Again, there's nothing (well you are gonna need a matching
Provides:
somehow) stopping anyone from adding
Requires: cpu(cmov)
to a package spec file, presumably because cmov is known to be used within
package executable.
The process can be done automagically as well, basically disassembling
every elf file and grepping for known i686 specific opcodes.
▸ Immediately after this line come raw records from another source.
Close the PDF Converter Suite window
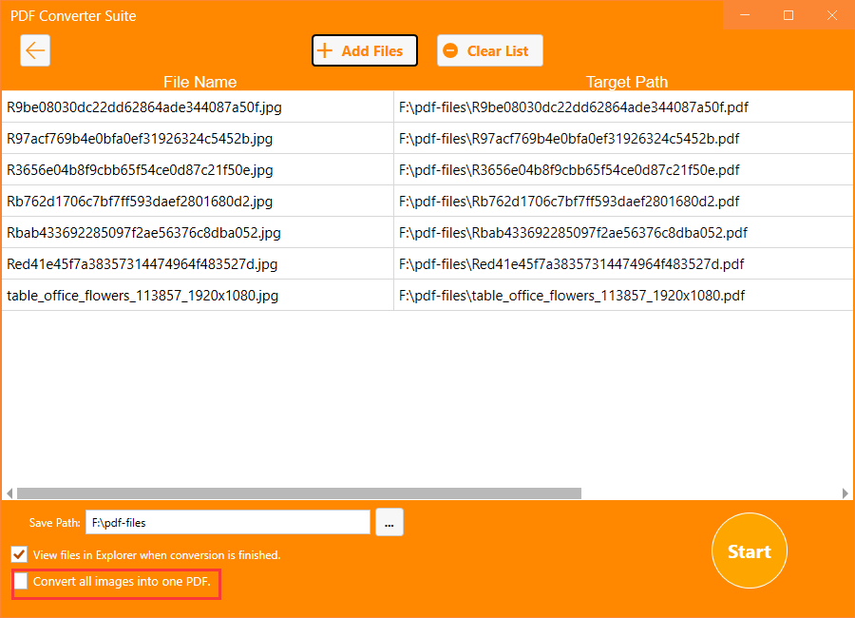855x618 pixels. point(828,15)
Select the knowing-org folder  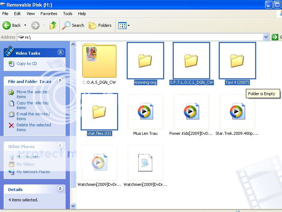(145, 61)
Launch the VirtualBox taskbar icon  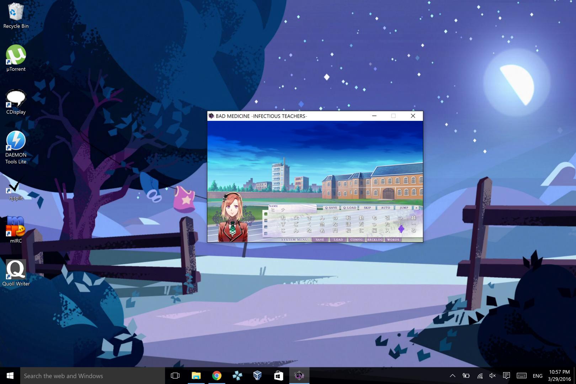[x=258, y=376]
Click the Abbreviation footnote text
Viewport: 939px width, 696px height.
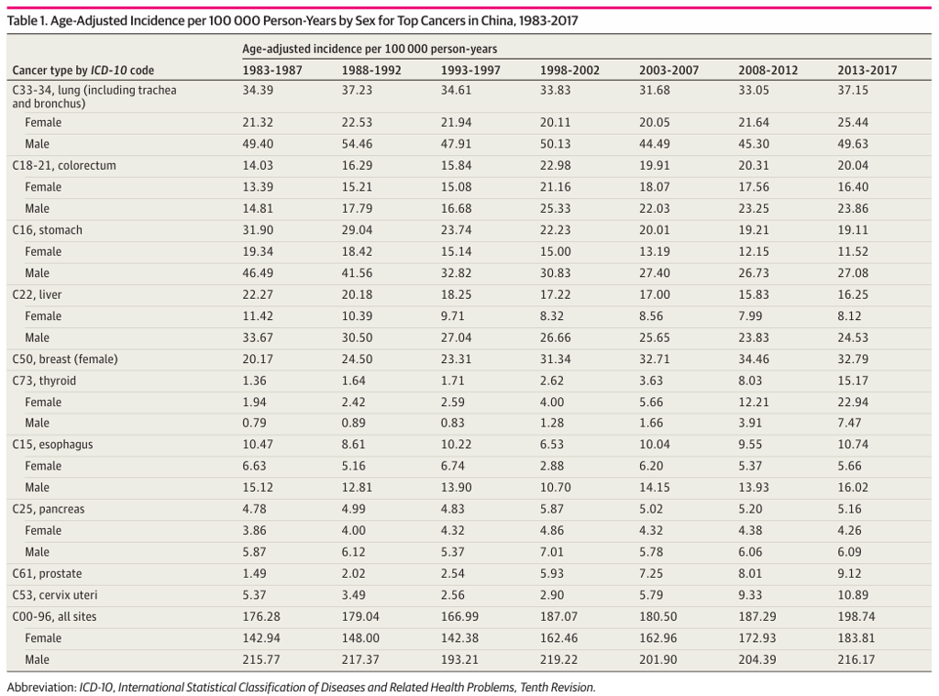click(301, 687)
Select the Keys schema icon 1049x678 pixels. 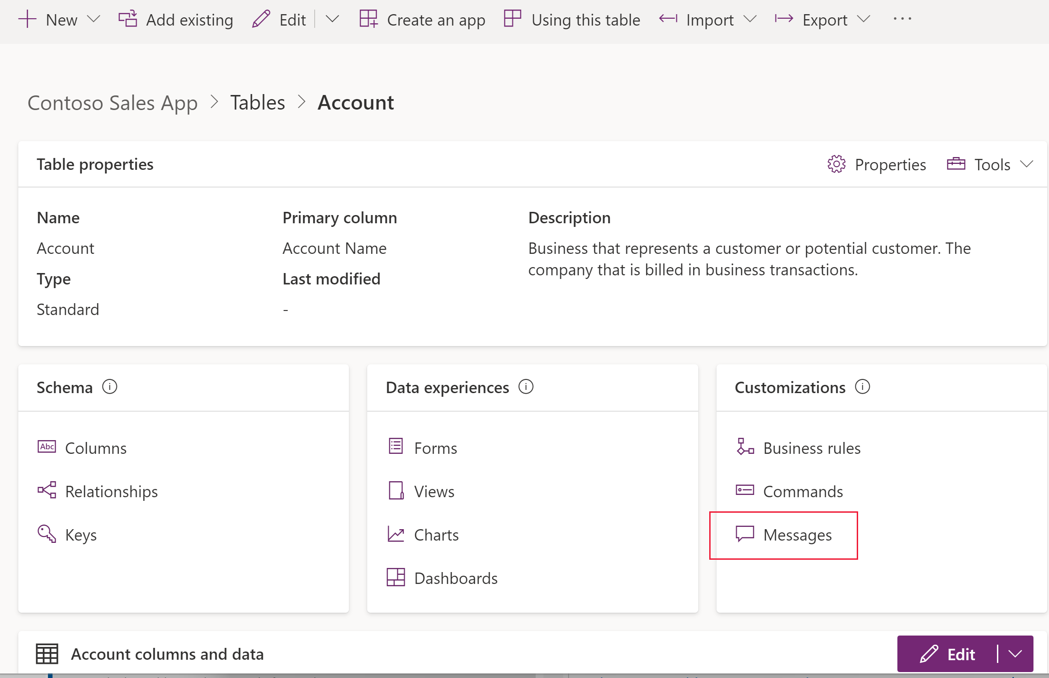tap(47, 534)
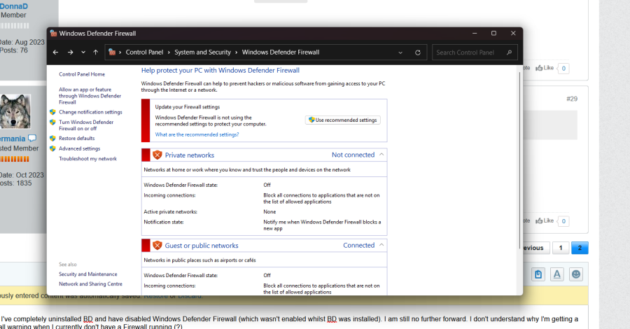
Task: Click the paste clipboard icon in editor
Action: [538, 274]
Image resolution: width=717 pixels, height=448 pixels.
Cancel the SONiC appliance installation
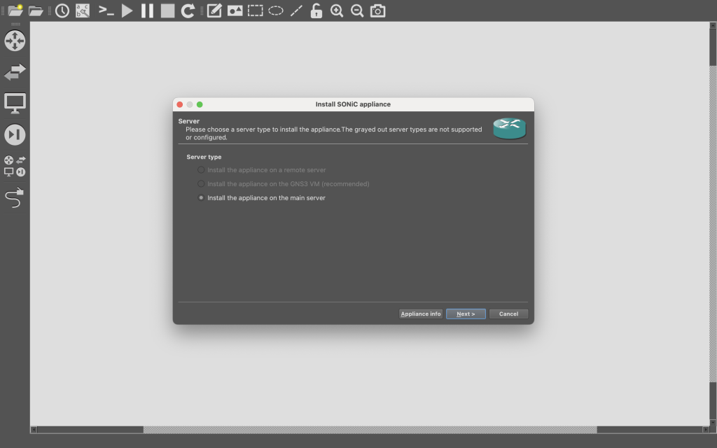point(508,314)
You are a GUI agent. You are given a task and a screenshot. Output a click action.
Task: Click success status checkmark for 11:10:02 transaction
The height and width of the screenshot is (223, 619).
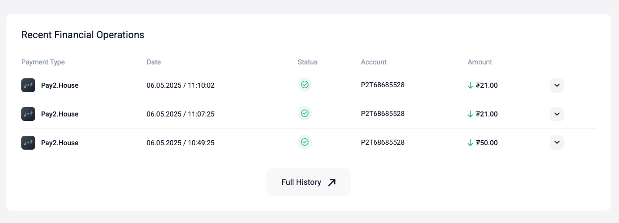[305, 85]
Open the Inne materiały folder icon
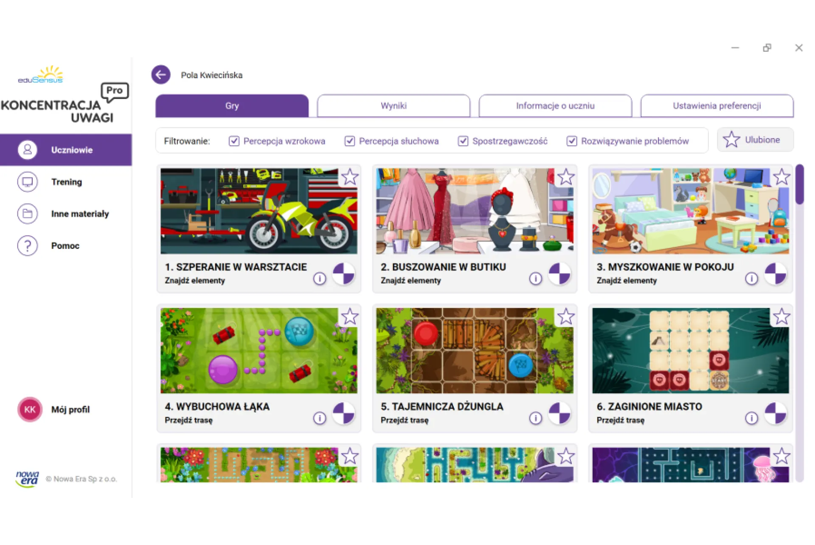This screenshot has width=815, height=545. click(x=28, y=214)
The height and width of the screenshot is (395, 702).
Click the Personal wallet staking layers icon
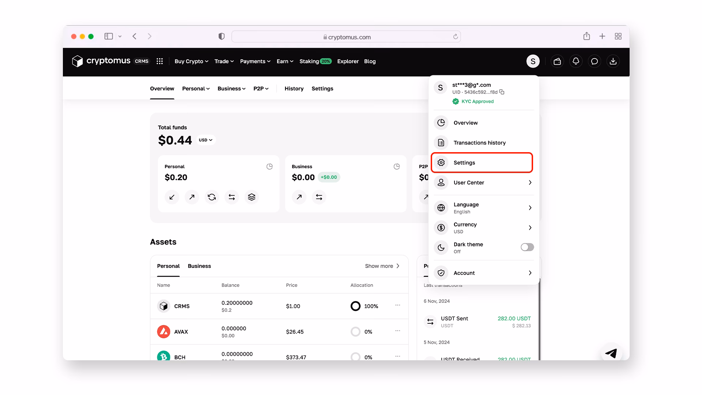252,197
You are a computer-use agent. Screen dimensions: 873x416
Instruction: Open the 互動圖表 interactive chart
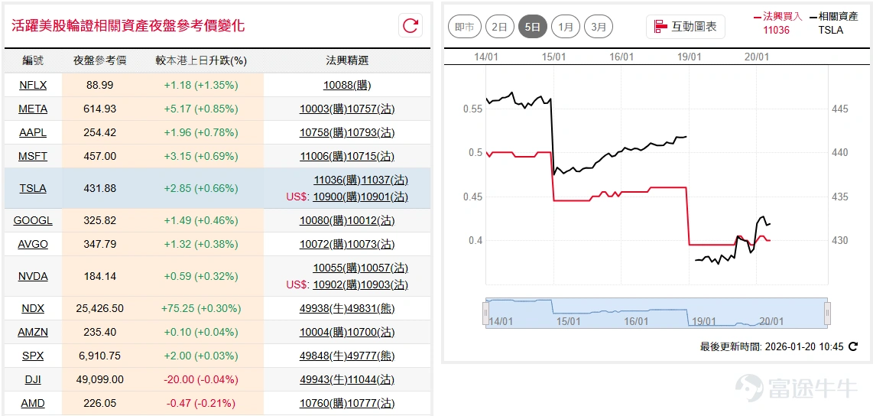[x=686, y=26]

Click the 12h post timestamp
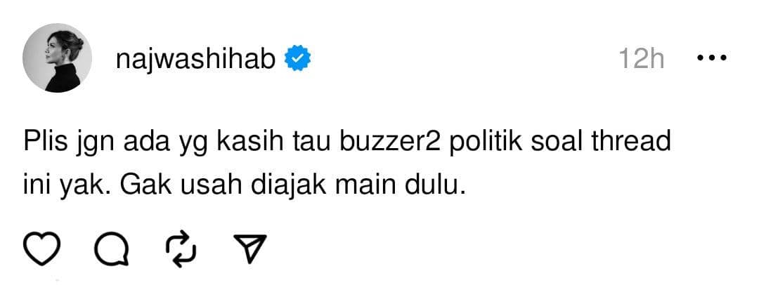click(x=642, y=59)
That mechanism
is crude enough that perhaps some compiler geek would suggest a better
mechanism almost instantly ;-)
Both options appear to be fragile and error prone.
Requiring the manual addition of a dependency to the spec means lots of
package authors are going to forget to do it, making it effectively
useless as an indicator of what packages actually require (especially
because i686 packages already require CMOVcc).
Automagic dependencies are going to screw up for any piece of software
that selects different CPU optimized routines at run-time, some of which
use CMOVcc.
>And why can't we just say that i686 packages all require a
i686 variant
>that provides CMOVcc?
Because that is exactly where rpm is right now, with murky and
implicit
assumptions about what is provided and what is not, and no clear way to
identify without the artifact of inventing bogus i686 arch names (kinda
like ppc* is today, there's way too many ppc* arches, and I certainly
have no idea what distinguishing properties each has, other than
different letters after "ppc")
Well, instead of weird Requires that have to be manually inserted by the
spec author and Provides that are mysteriously provided by nothing, why
not just document exactly what the different RPM architectures mean.
This isn't as hard as you may initially think -- just say that each
target requires whatever gcc requires when optimizing for that target
with the default RPM build flags.
>Sure, there are i686 variants that don't, but what's
stopping them from
>using the generic i386 version (which is optimized for i686, anyway)?
>
And that is the lowest common denominator package naming that is
currently being used in FC4, some packages have ".i386.rpm" suffixes, yet
will not run on hw arch i386, causing user confision about every 3 months
or so, and we discuss this topic Yet Again.
Well, that's a bug, those packages should be fixed.
And if you get tired of user confusion, make a FAQ. Saying "It's in the
FAQ, dimwit." or something to that effect can be rather satisfying.